Check out one of my favorite scenes from BLUEPRINT below. A special thank you to Kirk for sharing your film with me.
This story begins with a question, "What am I doing with my life?" Faybian Allen begins his journey to self discovery with the aid of his two best friends, Amera and Greg. He also plays the teacher at times to these friends as well. Faybien's father's disappointment looms over any of his achievements or progress towards self acceptance until a stranger enters his life. Lonnie's love for Faybien allows him to open his eyes, heart and mind.
Marlon Riggs’s portrayal of homophobia and racism caused controversy during Tongues Untied’s original 1991 airing on PBS’s P.O.V. series and contributed to the national debate about the National Endowment for the Arts funding for art with nudity, gay themes, and pointed political commentary. The remastered DVD includes an archival interview with director Marlon Riggs, and newly produced interviews with Isaac Julien, Phill Wilson, Juba Kalanka, and Herman Gray, as well as never-before-released deleted scenes.
Riggs’s stories are fierce examples of homophobia and racism: the man refused entry to a gay bar because of his color; the college student left bleeding on the sidewalk after a gay-bashing; the loneliness and isolation of the drag queen. The stories also affirm the black gay male experience: protest marches, smoky bars, “snap divas,” humorous musicology, and vogue dancing.
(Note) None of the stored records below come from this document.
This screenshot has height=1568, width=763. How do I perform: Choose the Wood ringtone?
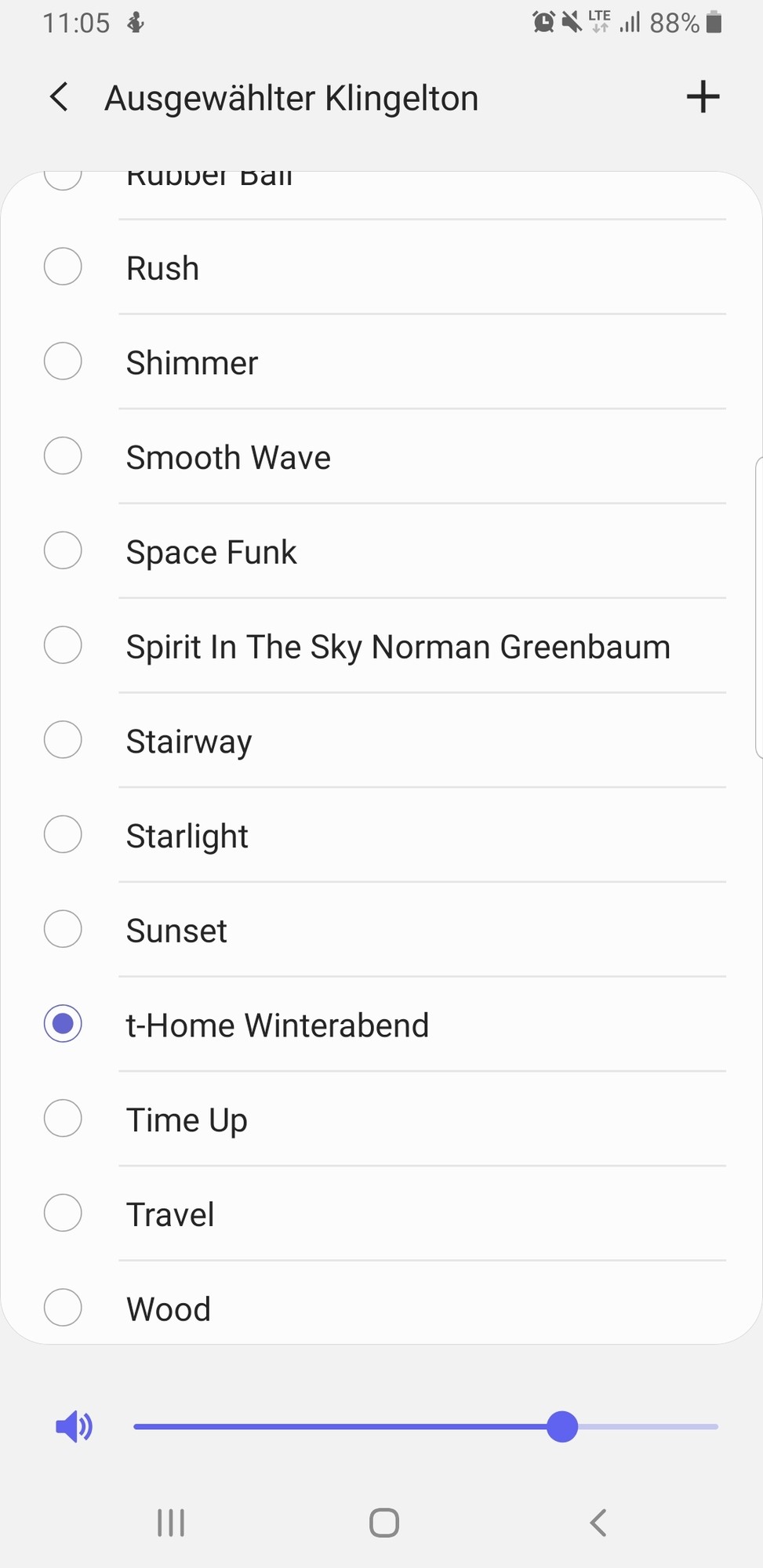point(381,1308)
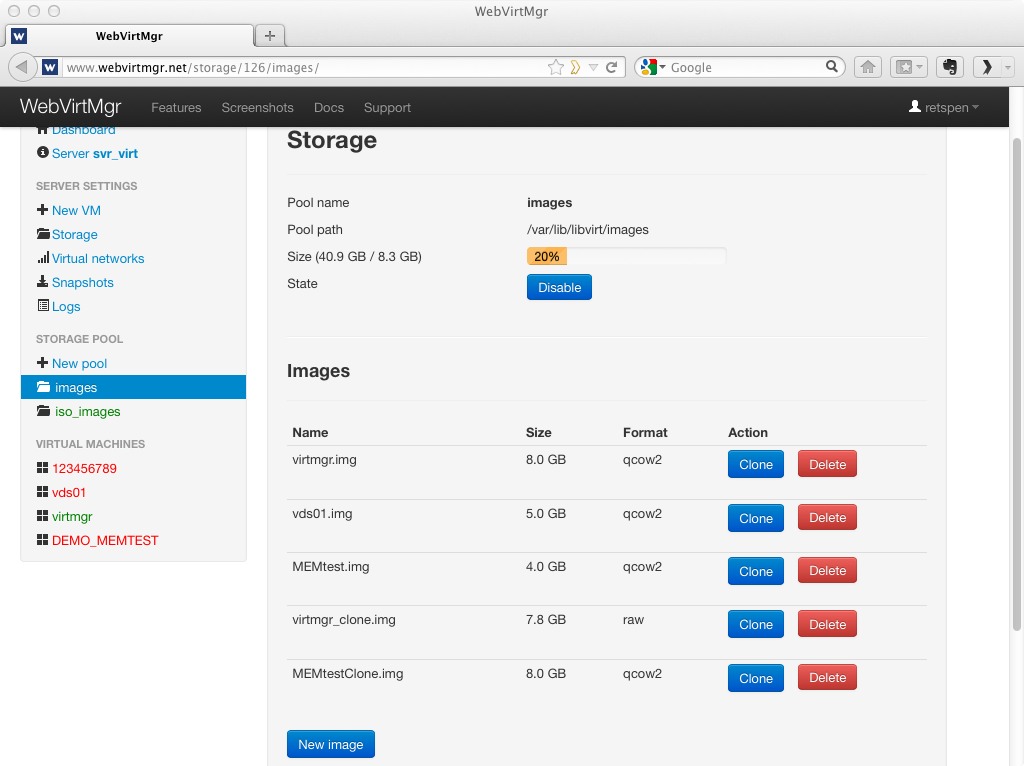Click the plus icon beside New VM
The height and width of the screenshot is (766, 1024).
pos(42,210)
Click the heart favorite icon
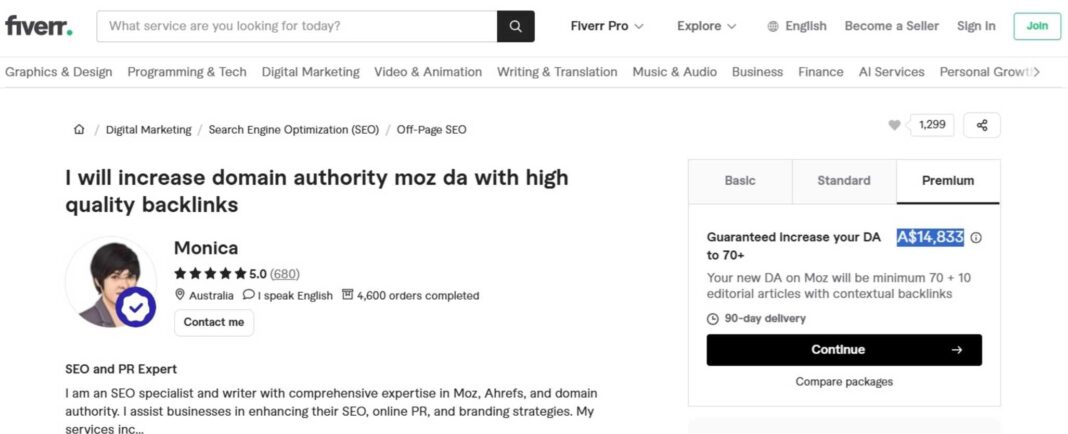This screenshot has height=434, width=1068. point(894,125)
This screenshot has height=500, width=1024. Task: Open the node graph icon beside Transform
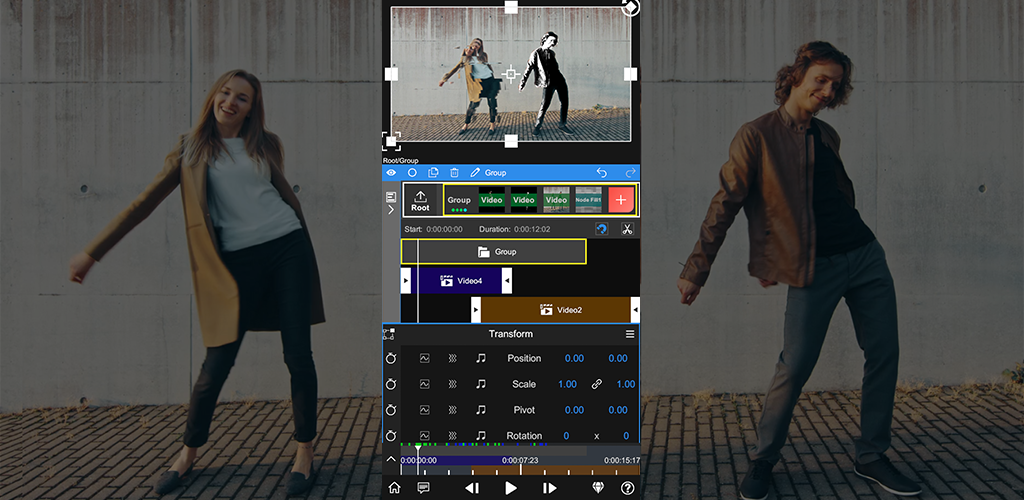[389, 334]
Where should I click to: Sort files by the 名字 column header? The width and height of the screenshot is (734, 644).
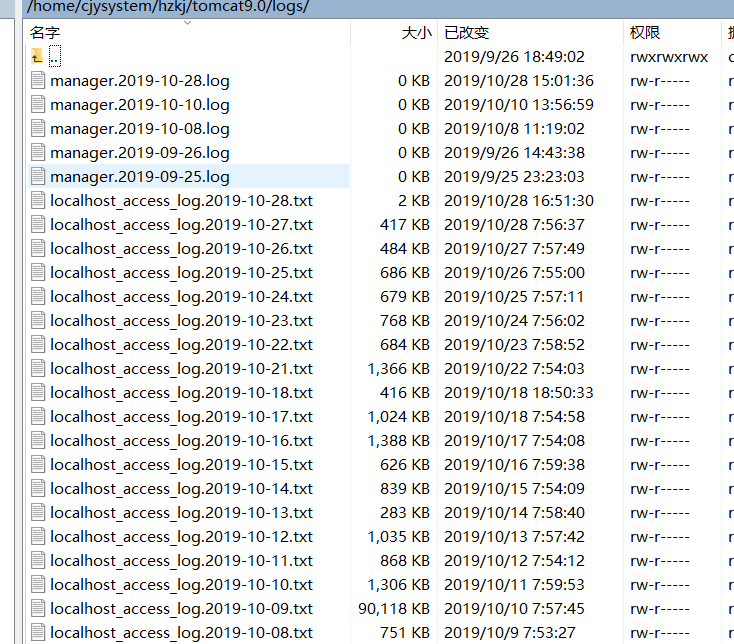45,32
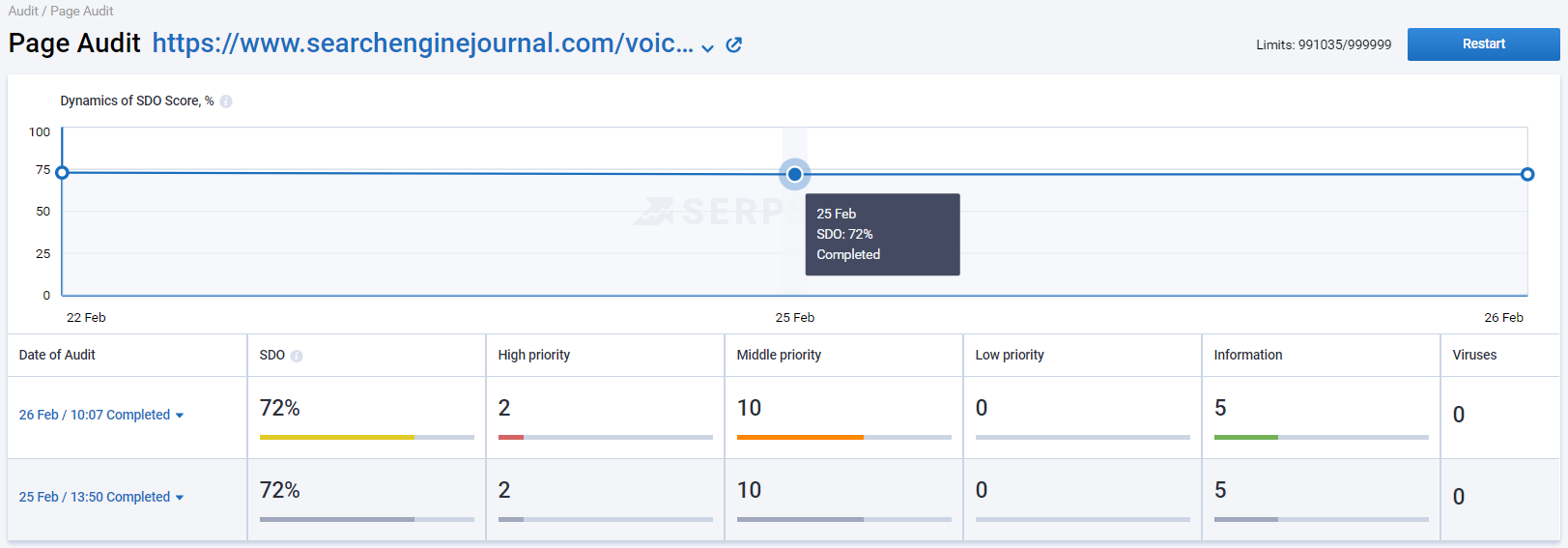Click the Middle priority column header
This screenshot has height=548, width=1568.
(x=779, y=355)
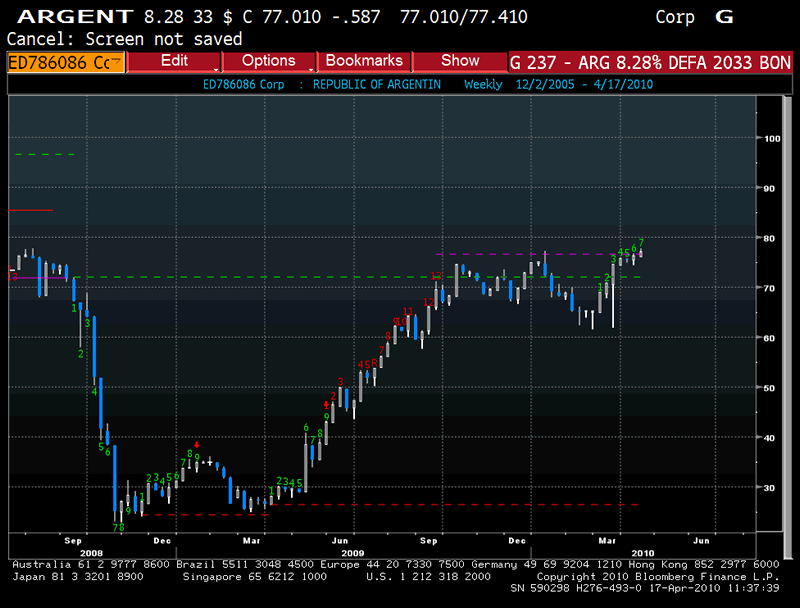Click the G 237 chart title field
Viewport: 800px width, 608px height.
(651, 61)
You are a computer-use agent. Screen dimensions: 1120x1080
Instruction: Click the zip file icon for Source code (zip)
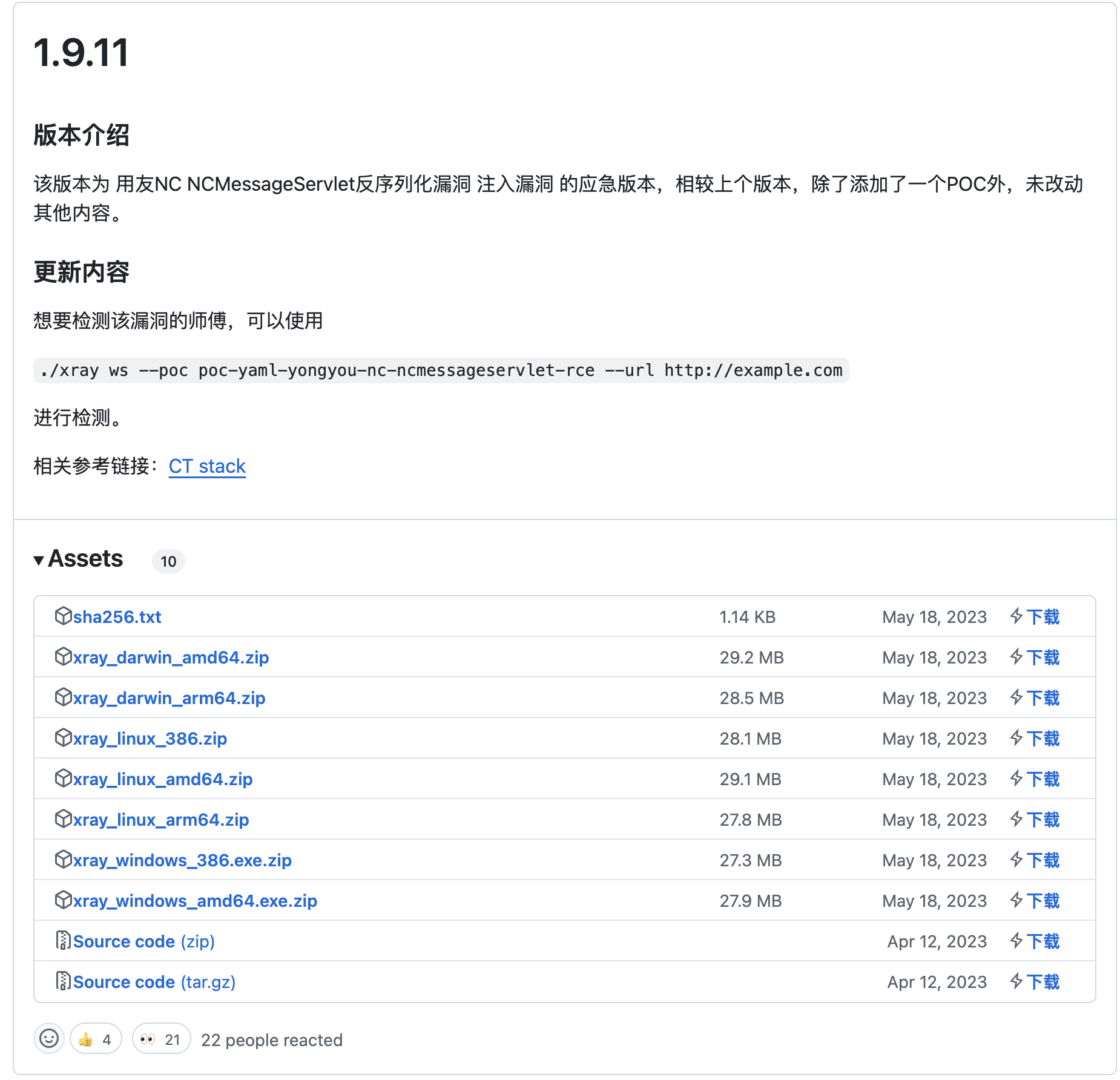pos(63,941)
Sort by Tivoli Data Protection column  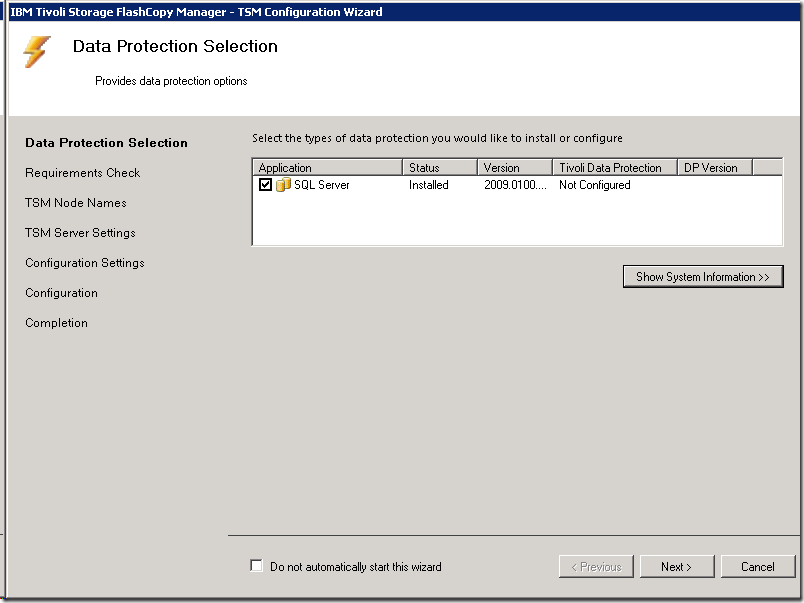point(613,168)
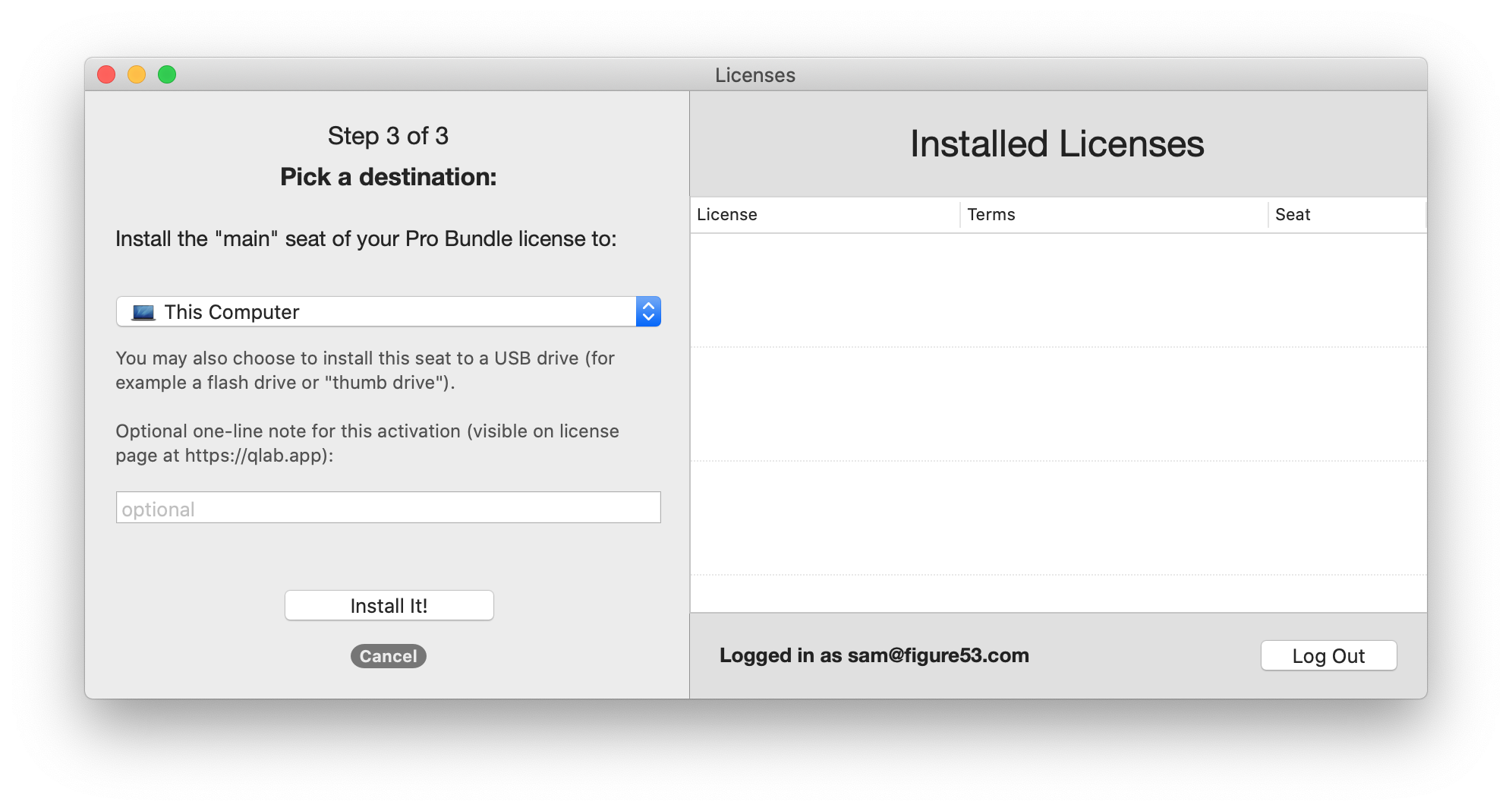Cancel the license installation
Viewport: 1512px width, 811px height.
[x=388, y=656]
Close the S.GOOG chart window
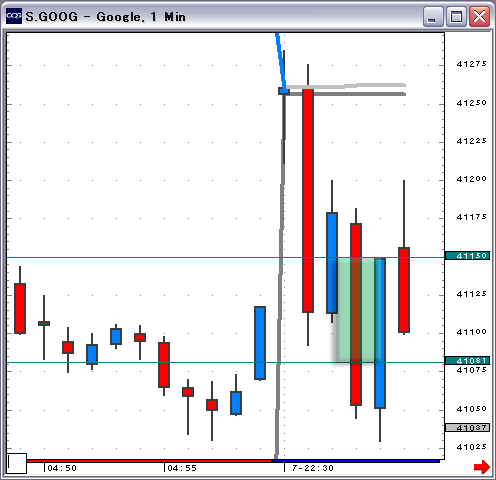The height and width of the screenshot is (480, 496). [479, 17]
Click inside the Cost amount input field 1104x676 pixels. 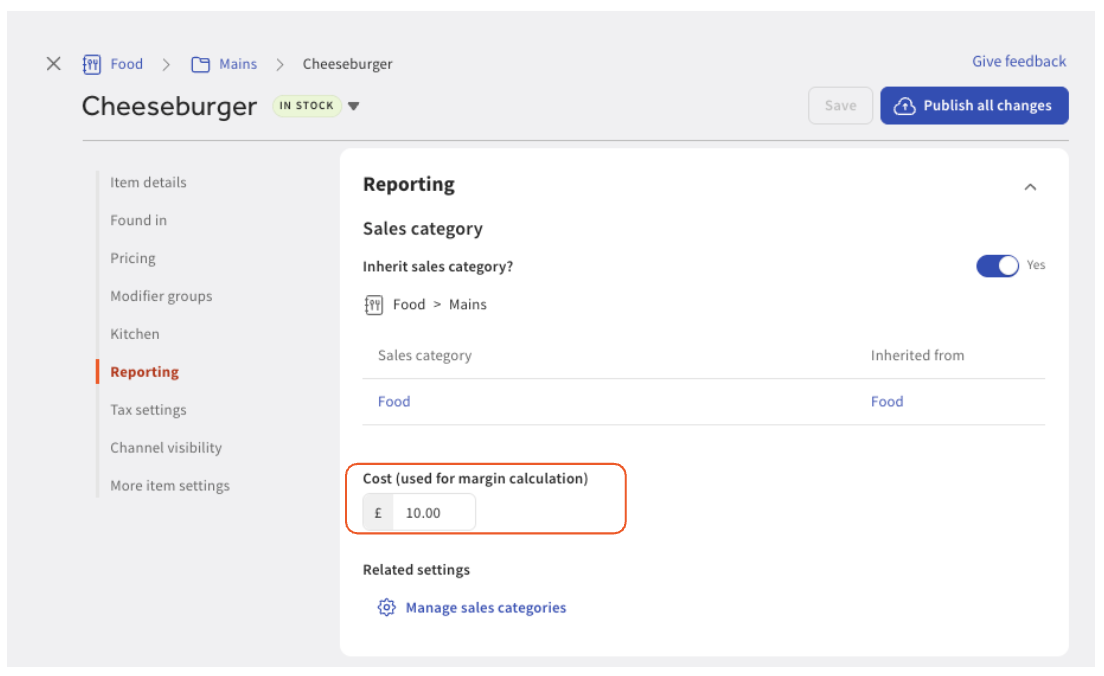click(x=430, y=511)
Created by Maurice Townes & Kevin F. Allen, The CLOSET, offers informative, yet entertaining topics for its mature audience. It takes an indepth look at the lives of a multicultural array of characters -- Emory Lawson, Zachary Sledge, Isaiah Edwards, Nathaniel C. Bullock and his wife Sharon, Carol Henderson, Brice Hennedy, Jeanette Wellington and Ricardo Iglesias.
Serving a bold dose of human life which reflect real stories such as, STD awareness, forbidden love, manipulation, religion, AIDS and drug use, all instill thought provoking insight for viewers. The educational content of the series leaves audiences with a strong taste for more.
The CLOSET lifts the veil of controversy with its willingness to openly discuss the intimate and spiritual beliefs surrounding all lifestyles. The intrinsic web of love, mystery, lies, manipulation and deceit become quickly apparent, when viewers open the door to the first episode of The CLOSET.
The Color Of Courage
Tasha Moore's documentary The Color of Courage takes a look at the life of gay New York artist Daniel Freeman. The son of a minister, Daniel Freeman was born in South Ozone Park Queens, New York. Both his parents originally from the old segregated south being evangelical missionaries who instilled in him a feral sense of the gospel. His parents expected him to follow in their footsteps, but Daniel had other ideas. Rebelling against his parents stifling, literal interpretation of scripture, he left home at the tender age of sixteen and struck out to find his own truth.
To watch the trailer click here. Then click preview once you're on the page.
Coming Soon: Noah's Arc: Jumping The Broom(Patrick Ian Polk), B-Boy Blues(Maurice Jamal), The Day Eazy-E Died (Kirk Shannon Butts)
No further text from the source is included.